和歌山市の24時間介護裁判
1日16時間から24時間を義務付ける判決が出る
和歌山市で24時間介護の必要な1人暮らしの脳性まひのAさん(自立生活センターが自立支援。)が、重度訪問介護時間数の裁判を行っていましたが、昨年(2002年)12月17日に地裁の判決が出ました。
地裁判決では、市に対し、「重度訪問介護の支給量を1か月500.5時間以上744時間以下とする支給決定をせよ」と命じました。(1日にすると16時間以上24時間以下)。
一部勝訴でしたが、原告は上告しました。
Aさんは6年前に自立し、身体介護3時間を含む1日17時間の支給量でしたが、その3年後、自立支援法の支給決定基準を市が作ったことにより1日12時間に減らされ、交渉により現在は1日15時間の重度訪問介護の支給を受けています。
裁判所の判決の詳細
判決では、和歌山市には、1人暮らし開始後数年たてば生活に慣れたりヘルパーが介護に慣れたりするという理由で時間数を引き下げる基準があるが、脳性マヒの原告は障害が改善するわけではなく、ヘルパーも交代することがあるので、支給量を大幅に引き下げる理由にはならないとしました。

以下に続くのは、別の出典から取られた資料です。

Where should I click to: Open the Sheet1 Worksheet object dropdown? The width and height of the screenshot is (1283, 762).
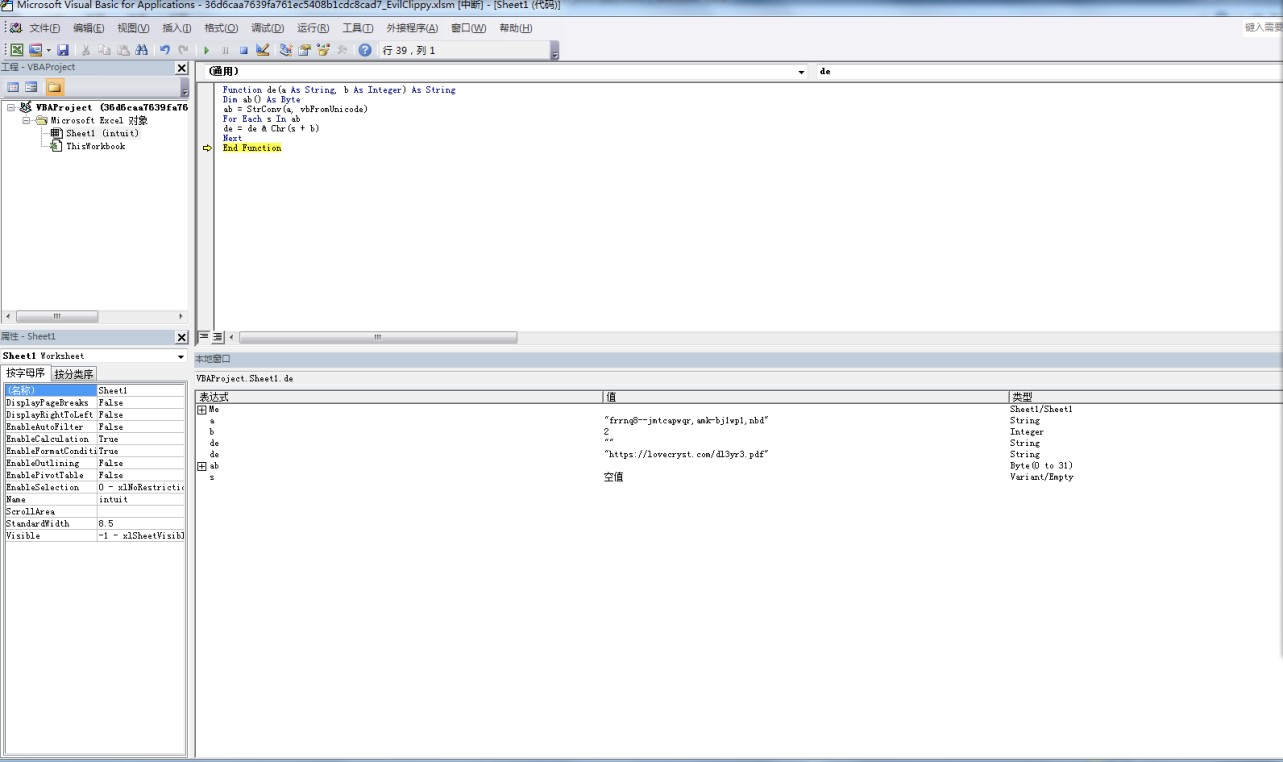click(x=181, y=356)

一方で、就寝中に原告には平均して1時間に1回の排泄があり、時には排泄介護の10分後に排泄介護が必要な場合もあると認定しながらも、就寝中に継続的な介護ではなく巡回介護を前提に支給量を決定したこと自体は著しく妥当性を欠くものではないとしました。ただし、市が就寝中の決定時間数を1日2時間分としたことはきわめて少ないとしました。
総合的には、行政処分庁(市)に与えられた裁量権を逸脱乱用した違法な処分としました。しかし、原告が求める24時間の介護については、24時間の支給決定でなければ原告の生命身体に重大な侵害が生じる恐れがあるとは言えないとし、24時間の介護を支給決定しないことが裁量権の逸脱とは言えないとしました。

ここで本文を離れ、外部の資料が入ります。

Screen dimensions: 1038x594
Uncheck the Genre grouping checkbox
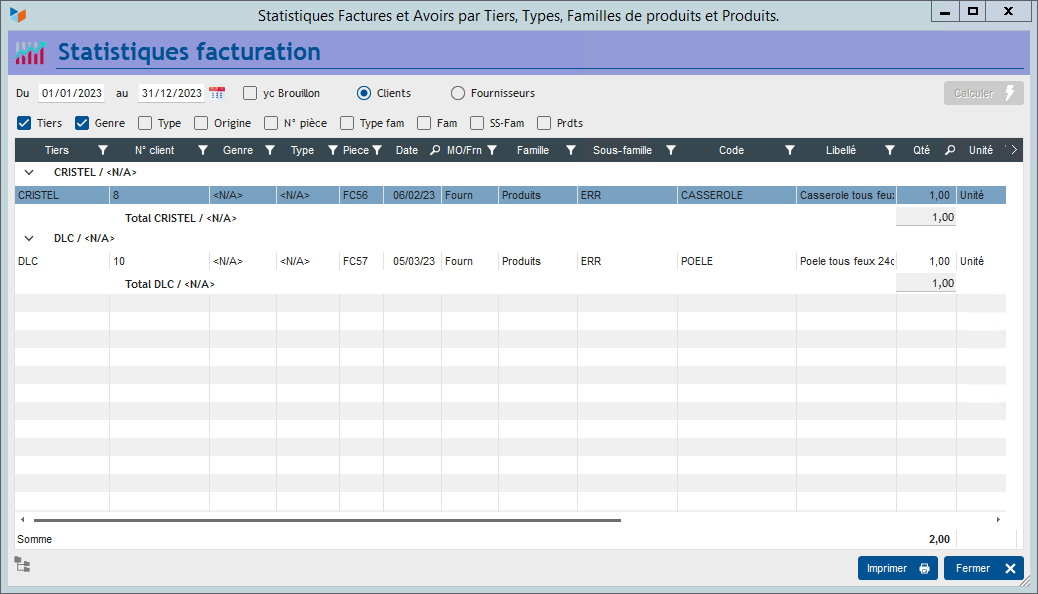(83, 123)
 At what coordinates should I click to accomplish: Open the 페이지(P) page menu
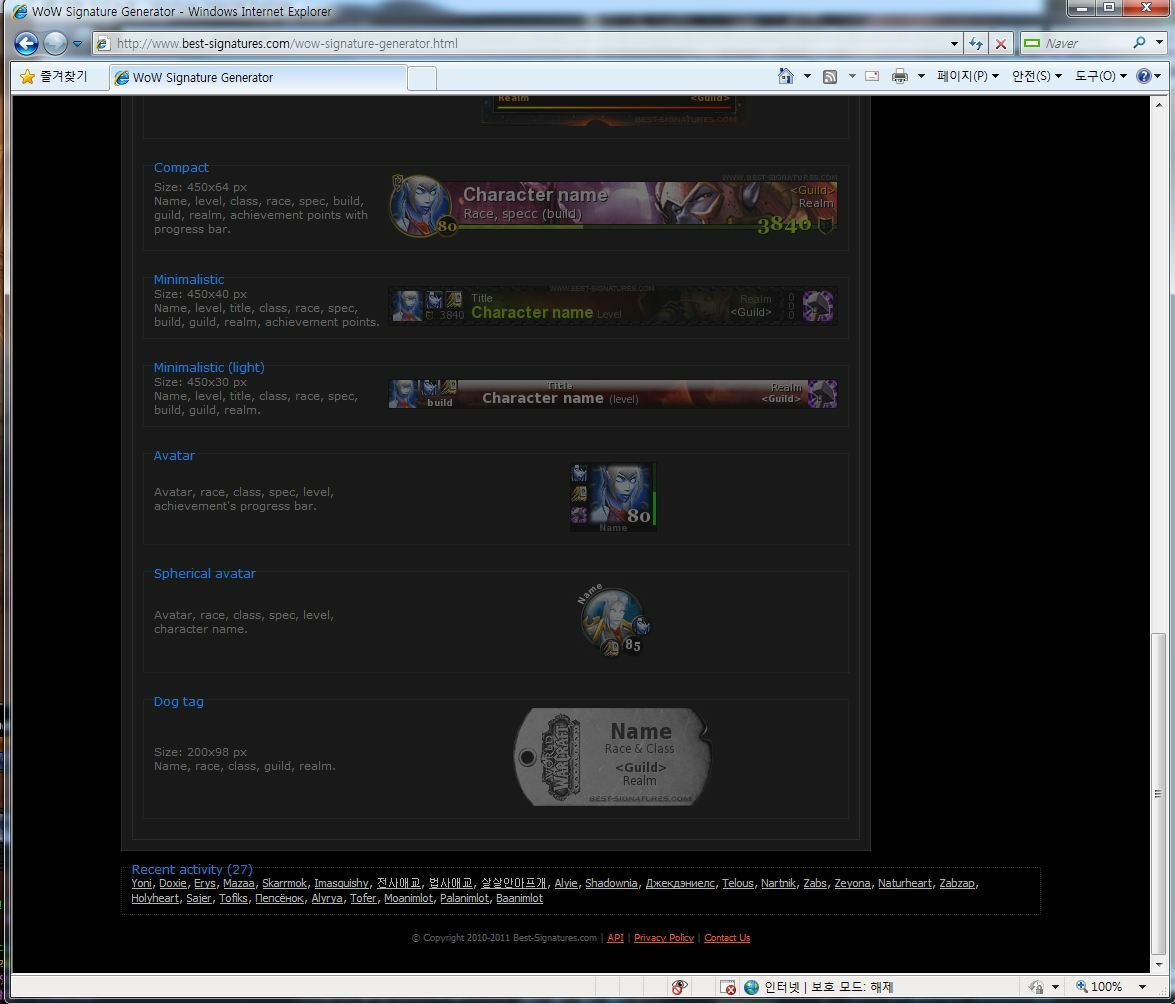click(x=967, y=77)
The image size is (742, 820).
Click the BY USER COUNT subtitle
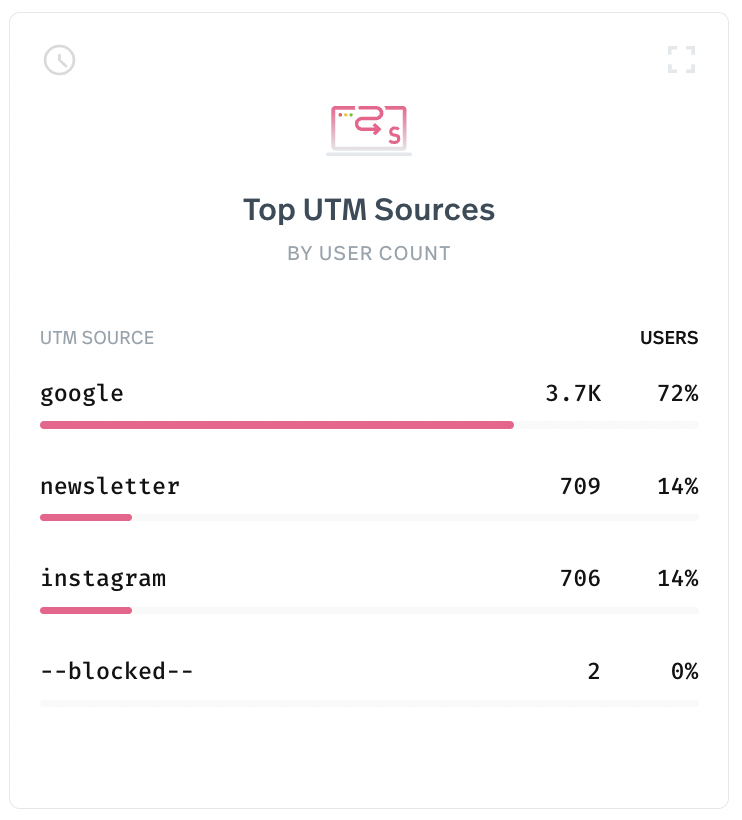point(369,254)
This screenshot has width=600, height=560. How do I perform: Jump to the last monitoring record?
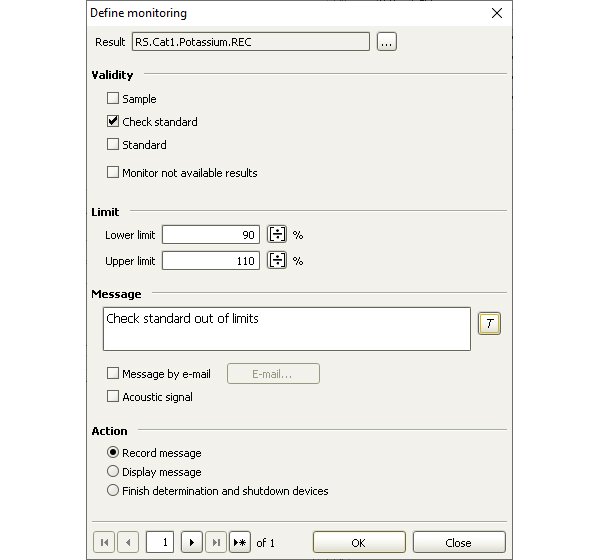(x=216, y=542)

また、月505.5時間から月744時間の支給決定を行わないことが裁量権の逸脱であるとしましたが、500.5時間は裁判所が適切な支給量を算定したものでは無いとしました。
ALSの2人も裁判
和歌山市は長時間介護の必要な障害者に必要な時間を出さない悪質な姿勢で、自立生活センターとは別の動きとして、高齢の家族と同居のALSの2名も24時間の介護を求めて裁判中です。(障害者自立支援法では、自立した生活ができる支給量を決定することは市町村の責務と規定しています)。
解説
和歌山市では今回判決の出たAさんの裁判と同時にAさんの同じ支給量の県への不服審査請求も行われており、こちらは裁判より先に結果が出ています。不服審査では、県が市の決定を取り消しましたが、市は支給決定時間を変えませんでした。
このような市の姿勢では、今回の判決の判決が仮に確定したとしても最低時間の500.5時間(1日16時間強)を決定すると予想されます。(原告は上告のため判決は確定していない)。
裁判は市の不法行為や明らかにおかしな姿勢を第3者の公的な機関から強制力を持って指摘する効果はありました。しかし、他の多くの市町村では障害者自立支援法2条1項(自立した生活ができる支給決定を行う責務が市町村にある)に基づいて当然に行われている最重度脳性まひ障害者への24時間の支給決定を裁判所が否定する(厳密には「24時間の支給決定を行わないことが裁量権の乱用とまでは言えない」という判決であり、24時間支給決定している市町村の否定ではないが、事実上は最重度脳性まひ障害者に24時間の支給を行わない市町村に対する合法宣言になる)というデメリットも発生しています。
なお、政府の障害者制度改革推進会議では24時間滞在型介護の制度を全国実施することについて、すでに1次報告や2次報告に盛り込んで決定しています。遅くとも2年後の2013年8月実施の予定で障害者総合福祉法を議論中です。新法では裁判で今回のような結果にならないような法律の条文にする必要があります。